What goes up must come down
Vegas Dave is something of a legend in UFC circles. The high-stakes bettor made bank backing Ronda Rousey to lose her unbeaten run before betting big against her conqueror Holly Holm next time out.
He won more than $200,000 on each of those fights, but his confidence in Miesha Tate (who beat Holm) might have gone too far.
The punter, whose full name is David Oancea, backed Tate to the tune of $1 million when the American launched a title defence against Amanda Nunes. Unfortunately for him, the Brazilian won by first-round submission and the million was gone.
The Leicester longshot
When bookmakers priced Leicester City at 5,000/1 to win the Premier League in the 2015/16 season, they will have felt as though they were buying money from anyone foolish enough to back the Foxes.
In the 20 years prior, only four teams had won the title, while Leicester had finished the previous season in 14th and had never finished higher than eighth in the Premier League era.
Of course we know what happened next, and those confident enough to back the unlikeliest of title runs were rewarded handsomely – one anonymous punter scooped £200,000, while Hollywood actor Tom Hanks claimed to be among those to have scooped a very tidy payout.
Bernard backs himself
If you’re a professional athlete, you’re probably pretty confident in your own abilities, so if the rules let you bet on yourself to win then why wouldn’t you go for it?
Bernard Hopkins is a former world champion boxer, ending his career with a 55-8-2 record, but here we’re focusing on his 2001 unification bout against Felix Trinidad.
The American was given $100,000 by sponsors Golden Palace, and may have felt he was freerolling when he chucked the whole lot on himself to win the fight, earning a reported $400,000 when he won by TKO in the 12th round.

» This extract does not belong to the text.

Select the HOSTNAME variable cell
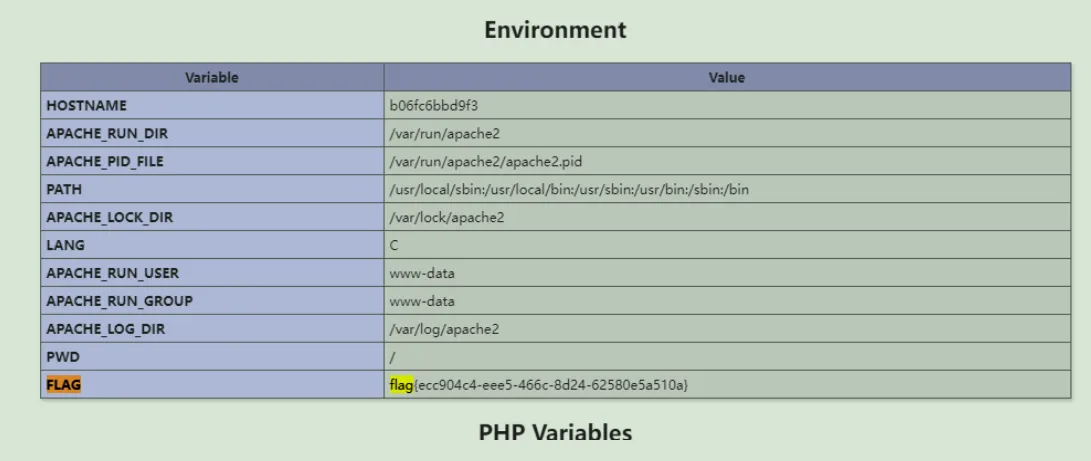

The toughest round of golf ever
Any golfer worth his salt can go round a course in fewer than 100 strokes, but poker pro (of course it’s another poker pro) Erick Lindgren just had to make things that much tougher for himself.
Instead of one round under 100, he needed to complete four. While carrying his own bags. In the harsh Las Vegas heat. All in one day, between sunrise and sunset. Oh, and did we mention that, while a committed amateur, he isn’t actually a pro golfer.
By the time he teed off, there was $300,000 on the line. By the time he got onto the back nine for the final time, the bet was still live but he was visibly struggling from the heat. He got there, though, shooting a 94 and suffering dehydration and weight loss in the process.
This one is, perhaps unsurprisingly, a little tougher to verify. However, we really want it to be true, and that’s the only thing that really matters here.
As referenced in Graham Sharpe’s book, Gambling’s Strangest Moments, a man named Matthew Dumbrell attempted to bet on the world ending in August 1999. He was offered odds of 1,000,000/1, took the bet and lost.
Having missed out on his windfall, he tried again, backing the same outcome before the turn of the millennium. He lost a second pound, of course, but one wonders how he would have collected on a win.